▶ _What is expected_: Return, word for word, only the lines from the one containing "1223x688 pixels." through the last line of the entries.

[Collected data]
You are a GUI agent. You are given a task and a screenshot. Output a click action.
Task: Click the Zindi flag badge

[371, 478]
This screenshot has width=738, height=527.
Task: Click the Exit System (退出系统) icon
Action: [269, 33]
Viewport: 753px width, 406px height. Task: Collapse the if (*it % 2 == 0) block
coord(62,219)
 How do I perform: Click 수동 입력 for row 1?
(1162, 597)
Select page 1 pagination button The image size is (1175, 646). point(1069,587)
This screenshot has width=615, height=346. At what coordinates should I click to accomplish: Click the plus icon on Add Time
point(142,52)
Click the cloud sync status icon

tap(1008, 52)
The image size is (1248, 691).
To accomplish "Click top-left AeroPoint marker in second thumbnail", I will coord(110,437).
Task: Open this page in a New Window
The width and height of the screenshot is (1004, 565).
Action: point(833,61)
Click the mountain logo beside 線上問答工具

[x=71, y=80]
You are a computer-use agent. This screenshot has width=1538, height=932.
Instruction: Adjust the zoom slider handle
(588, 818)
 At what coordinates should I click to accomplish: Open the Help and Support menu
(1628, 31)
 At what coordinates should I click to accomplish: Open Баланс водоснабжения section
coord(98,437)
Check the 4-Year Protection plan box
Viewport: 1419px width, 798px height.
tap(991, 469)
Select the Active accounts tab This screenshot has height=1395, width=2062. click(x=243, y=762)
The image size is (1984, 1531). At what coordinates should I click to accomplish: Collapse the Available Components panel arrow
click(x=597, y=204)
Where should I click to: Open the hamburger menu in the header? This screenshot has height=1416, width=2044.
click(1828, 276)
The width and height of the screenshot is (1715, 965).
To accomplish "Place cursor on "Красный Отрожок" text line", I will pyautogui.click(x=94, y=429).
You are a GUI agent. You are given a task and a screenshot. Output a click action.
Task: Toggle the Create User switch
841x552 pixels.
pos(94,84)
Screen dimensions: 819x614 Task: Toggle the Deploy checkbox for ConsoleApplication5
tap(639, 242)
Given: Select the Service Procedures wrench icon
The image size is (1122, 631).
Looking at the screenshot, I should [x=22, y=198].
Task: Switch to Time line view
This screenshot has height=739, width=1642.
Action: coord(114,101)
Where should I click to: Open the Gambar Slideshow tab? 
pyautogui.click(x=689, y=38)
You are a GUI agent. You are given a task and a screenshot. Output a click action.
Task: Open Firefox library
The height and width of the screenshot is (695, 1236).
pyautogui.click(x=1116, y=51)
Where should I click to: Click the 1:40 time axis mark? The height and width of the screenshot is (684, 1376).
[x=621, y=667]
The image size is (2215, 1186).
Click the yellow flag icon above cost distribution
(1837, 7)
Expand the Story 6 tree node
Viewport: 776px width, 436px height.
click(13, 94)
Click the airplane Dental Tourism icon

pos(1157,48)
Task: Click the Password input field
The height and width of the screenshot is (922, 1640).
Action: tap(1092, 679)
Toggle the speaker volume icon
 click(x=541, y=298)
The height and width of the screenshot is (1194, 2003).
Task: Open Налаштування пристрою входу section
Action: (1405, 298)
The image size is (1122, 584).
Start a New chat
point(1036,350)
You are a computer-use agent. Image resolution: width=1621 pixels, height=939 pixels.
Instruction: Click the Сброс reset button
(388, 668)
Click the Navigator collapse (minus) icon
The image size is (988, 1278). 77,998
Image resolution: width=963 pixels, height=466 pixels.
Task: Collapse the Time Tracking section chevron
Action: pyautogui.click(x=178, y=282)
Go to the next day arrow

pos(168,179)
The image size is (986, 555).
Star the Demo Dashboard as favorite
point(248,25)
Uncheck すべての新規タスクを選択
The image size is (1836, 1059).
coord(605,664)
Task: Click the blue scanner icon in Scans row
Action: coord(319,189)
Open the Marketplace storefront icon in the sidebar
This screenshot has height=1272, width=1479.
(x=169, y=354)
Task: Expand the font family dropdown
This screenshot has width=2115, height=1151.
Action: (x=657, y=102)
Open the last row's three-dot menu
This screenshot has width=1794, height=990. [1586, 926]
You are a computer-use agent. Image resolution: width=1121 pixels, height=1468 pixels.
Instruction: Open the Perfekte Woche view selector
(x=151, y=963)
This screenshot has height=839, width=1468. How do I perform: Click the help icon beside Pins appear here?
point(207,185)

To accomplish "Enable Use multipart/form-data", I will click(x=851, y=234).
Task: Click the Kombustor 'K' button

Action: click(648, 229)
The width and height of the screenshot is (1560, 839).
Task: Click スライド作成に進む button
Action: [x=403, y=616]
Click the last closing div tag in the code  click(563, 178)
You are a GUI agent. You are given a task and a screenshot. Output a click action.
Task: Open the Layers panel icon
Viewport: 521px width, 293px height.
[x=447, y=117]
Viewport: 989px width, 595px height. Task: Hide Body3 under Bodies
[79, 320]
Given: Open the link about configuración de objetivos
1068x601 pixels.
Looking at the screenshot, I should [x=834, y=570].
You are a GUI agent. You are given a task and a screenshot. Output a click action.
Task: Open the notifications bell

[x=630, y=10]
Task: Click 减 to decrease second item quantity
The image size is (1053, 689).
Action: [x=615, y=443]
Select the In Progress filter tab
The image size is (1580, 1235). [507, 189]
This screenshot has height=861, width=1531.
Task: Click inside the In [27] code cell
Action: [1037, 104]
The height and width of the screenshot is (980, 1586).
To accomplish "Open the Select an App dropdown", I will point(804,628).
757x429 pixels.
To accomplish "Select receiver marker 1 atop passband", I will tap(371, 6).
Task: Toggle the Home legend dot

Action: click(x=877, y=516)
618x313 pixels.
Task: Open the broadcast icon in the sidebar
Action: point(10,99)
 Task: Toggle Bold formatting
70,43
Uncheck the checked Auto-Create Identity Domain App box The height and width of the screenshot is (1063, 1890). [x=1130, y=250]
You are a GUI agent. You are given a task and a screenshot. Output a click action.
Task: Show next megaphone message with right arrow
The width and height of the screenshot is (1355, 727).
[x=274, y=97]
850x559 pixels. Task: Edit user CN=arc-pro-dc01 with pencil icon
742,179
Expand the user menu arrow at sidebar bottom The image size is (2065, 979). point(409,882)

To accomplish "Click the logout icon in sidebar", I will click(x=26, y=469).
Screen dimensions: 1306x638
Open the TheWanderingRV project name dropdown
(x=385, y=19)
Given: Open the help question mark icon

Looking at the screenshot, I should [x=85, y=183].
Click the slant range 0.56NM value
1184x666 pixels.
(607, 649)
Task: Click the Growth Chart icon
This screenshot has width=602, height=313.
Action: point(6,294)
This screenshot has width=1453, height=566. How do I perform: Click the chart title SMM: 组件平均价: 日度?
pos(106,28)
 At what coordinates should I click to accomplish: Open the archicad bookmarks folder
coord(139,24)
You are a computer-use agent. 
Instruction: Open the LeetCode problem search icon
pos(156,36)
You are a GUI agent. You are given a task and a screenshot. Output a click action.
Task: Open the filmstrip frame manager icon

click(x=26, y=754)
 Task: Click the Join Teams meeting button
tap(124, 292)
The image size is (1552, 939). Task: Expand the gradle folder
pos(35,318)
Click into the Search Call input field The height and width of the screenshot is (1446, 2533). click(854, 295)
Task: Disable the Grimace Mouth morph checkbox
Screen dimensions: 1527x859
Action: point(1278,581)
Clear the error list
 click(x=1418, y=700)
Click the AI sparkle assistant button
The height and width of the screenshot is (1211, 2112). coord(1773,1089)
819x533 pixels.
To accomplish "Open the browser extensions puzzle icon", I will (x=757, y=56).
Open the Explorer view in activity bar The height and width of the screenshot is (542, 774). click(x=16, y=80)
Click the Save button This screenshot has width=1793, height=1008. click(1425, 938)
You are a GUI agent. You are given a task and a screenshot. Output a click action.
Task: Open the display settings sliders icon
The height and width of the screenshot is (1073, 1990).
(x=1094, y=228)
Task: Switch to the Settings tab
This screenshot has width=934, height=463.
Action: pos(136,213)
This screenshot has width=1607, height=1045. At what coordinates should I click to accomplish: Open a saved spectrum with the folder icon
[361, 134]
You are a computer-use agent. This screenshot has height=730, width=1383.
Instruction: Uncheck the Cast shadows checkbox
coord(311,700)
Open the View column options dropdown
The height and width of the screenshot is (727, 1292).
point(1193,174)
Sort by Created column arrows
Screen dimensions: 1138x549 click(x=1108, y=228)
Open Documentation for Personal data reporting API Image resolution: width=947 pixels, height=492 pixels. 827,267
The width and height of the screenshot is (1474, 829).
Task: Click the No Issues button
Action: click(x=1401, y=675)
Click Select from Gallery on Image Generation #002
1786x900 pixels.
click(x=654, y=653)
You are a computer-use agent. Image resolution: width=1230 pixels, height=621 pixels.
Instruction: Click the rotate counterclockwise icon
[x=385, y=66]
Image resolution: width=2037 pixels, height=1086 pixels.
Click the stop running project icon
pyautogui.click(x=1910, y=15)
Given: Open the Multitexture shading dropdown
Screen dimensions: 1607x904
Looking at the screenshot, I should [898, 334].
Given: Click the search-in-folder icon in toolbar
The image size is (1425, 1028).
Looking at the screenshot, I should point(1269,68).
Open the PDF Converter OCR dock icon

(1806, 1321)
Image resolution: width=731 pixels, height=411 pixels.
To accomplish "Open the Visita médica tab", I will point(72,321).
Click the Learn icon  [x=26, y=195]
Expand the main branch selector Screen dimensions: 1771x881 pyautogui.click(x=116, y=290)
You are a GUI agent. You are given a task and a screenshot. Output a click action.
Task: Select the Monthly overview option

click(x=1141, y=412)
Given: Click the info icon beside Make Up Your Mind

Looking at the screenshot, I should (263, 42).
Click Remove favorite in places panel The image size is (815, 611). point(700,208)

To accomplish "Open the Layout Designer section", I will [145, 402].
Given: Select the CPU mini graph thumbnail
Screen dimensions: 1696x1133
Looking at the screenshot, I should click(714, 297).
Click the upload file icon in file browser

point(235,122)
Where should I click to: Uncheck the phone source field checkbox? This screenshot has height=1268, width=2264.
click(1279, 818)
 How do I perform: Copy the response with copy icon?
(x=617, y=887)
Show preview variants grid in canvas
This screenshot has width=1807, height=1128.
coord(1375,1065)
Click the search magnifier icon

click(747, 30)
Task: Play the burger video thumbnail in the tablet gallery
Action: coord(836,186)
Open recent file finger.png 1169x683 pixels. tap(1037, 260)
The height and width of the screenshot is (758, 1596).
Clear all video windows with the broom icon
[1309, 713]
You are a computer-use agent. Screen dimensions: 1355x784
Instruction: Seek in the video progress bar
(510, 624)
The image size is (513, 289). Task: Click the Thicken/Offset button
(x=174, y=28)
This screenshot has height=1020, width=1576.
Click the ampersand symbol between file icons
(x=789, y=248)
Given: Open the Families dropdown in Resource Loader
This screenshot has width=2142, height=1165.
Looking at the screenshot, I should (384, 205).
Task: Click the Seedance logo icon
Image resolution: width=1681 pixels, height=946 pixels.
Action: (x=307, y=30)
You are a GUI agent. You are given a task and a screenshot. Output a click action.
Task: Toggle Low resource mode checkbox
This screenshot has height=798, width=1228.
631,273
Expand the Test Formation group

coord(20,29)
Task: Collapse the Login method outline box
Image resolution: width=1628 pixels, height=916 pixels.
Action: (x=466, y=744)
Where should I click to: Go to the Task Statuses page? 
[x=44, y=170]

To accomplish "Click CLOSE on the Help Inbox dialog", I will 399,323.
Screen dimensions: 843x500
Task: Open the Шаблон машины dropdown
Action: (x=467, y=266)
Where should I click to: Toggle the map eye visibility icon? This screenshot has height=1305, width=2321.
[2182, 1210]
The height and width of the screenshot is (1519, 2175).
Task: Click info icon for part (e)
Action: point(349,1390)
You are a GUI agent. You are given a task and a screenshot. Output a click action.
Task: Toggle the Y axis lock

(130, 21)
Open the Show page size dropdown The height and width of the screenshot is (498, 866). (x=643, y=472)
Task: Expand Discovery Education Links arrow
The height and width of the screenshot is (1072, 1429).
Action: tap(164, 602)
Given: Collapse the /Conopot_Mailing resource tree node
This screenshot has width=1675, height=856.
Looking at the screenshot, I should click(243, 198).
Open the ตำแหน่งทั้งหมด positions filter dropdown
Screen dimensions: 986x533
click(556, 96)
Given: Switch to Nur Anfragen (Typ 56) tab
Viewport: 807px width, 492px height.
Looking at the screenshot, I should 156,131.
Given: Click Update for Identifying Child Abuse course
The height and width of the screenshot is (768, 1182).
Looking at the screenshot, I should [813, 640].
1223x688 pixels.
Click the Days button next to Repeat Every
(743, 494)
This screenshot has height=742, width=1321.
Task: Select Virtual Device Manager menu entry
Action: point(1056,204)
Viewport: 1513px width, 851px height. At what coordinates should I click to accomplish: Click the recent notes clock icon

▶ _Task response_:
1223x688 pixels.
Click the Days button next to Repeat Every
(743, 494)
This screenshot has height=742, width=1321.
Task: Select Virtual Device Manager menu entry
Action: point(1056,204)
Viewport: 1513px width, 851px height. At what coordinates should I click to accomplish: Click the recent notes clock icon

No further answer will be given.